Online journalism is considered "bad" to the older folk, which is completely understandable. Back in the day, they got their news by going out to their mailbox in the morning or listening to an old radio system. The old folks couldn't fathem going on to a website such as ESPN.com or CNN.com and getting their news just like that, it's not how they're wired.

Many people argue if having fewer choices is better than having a bunch of choices. I'd completely disagree with that statement. For example, let's say you have a choice to live in either Detroit or Chicago. That's all. Nothing else. If you had more choices to pick from, your life will be a lot better.

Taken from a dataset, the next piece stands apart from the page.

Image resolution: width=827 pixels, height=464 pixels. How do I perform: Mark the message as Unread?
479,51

Choices are what shape our country, everything happens for a reason. The world of choice is great simply because you can pick what you wanna pick, case closed. 

Some humans don't like choice simply because there are too many options to chose from these days. If you make one wrong decision, it could come back to haunt you later on. You could argue that, sure, but ultimately YOU are the one making the decision so the only petsonga you could blame is yourself. 

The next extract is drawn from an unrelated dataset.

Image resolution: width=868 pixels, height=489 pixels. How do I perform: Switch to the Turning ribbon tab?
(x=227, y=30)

In conclusion, choice is an option everybody has. You can chose what you want to be, which ultimately, will decide if you're successful or not. The world of choice is a privilege to have. 







Wednesday, March 23, 2016

Blog #2- The Future






How do you think the job of a reporter is changing? How will it continue to change?


Many people believe Journalism is changing. The answer is simple if you put everything into perspective: The world is changing. A Journalism major 20 years ago would be flabbergasted with all of the new technology kids these days are learning. They used old voice recorders to interview athletes after a game, we use a recording app on our phone. They had to take notes on a piece of paper at a sporting event and get the news out to people the next day, we tweet out play-by-play updates to the general public and get the news to the general public as it's happening.

Newspapers will be a thing of the past 5 years from now. With the type of generation we have growing, kids will realize that they can get news much, much quicker by using Twitter rather than by paying for a subscription of a newspaper. 23% of households subscribe (pay) for a newspaper to show up at their door each and everyday. That number 10 years ago? 41%. Take that into perspective. TV journalism  is becoming huge these days as 55% of people say they have watched a newscast in the past 24 hours.

On our future of journalism project we made a hand held device called the iDisk. This device is going to revolutionize the way in which people get their news. It will work by having a button to turn it on and asking you to select one of the many topics including sports, world, country, state, etc. After you selected the category you are seeking, a voice activated system called Nova will display via the hologram system we inserted into the device. This is the future of journalism, not newspapers or magazines. This device is a game changer. The one thing I would do different for our project is set up a better game plan, this is not a cheap device to own so it will cost a lot to keep up with all of the demand for the project. The device can be applied to future projects by giving kids an idea of what 10 years from now is going to look like. It will happen, whether you like it or not.

To put all of this information into perspective may be difficult to people that aren't our age, but it's the way things are going. Journalism is revolving into a whole different format and I can't wait to see what it's going to look like in 5 years. The future of this business is and will remain very unclear, there could be a shortage of journalists or a surplus of journalists, we'll just have to wait and see how things turn out, and hopefully, it's for the best.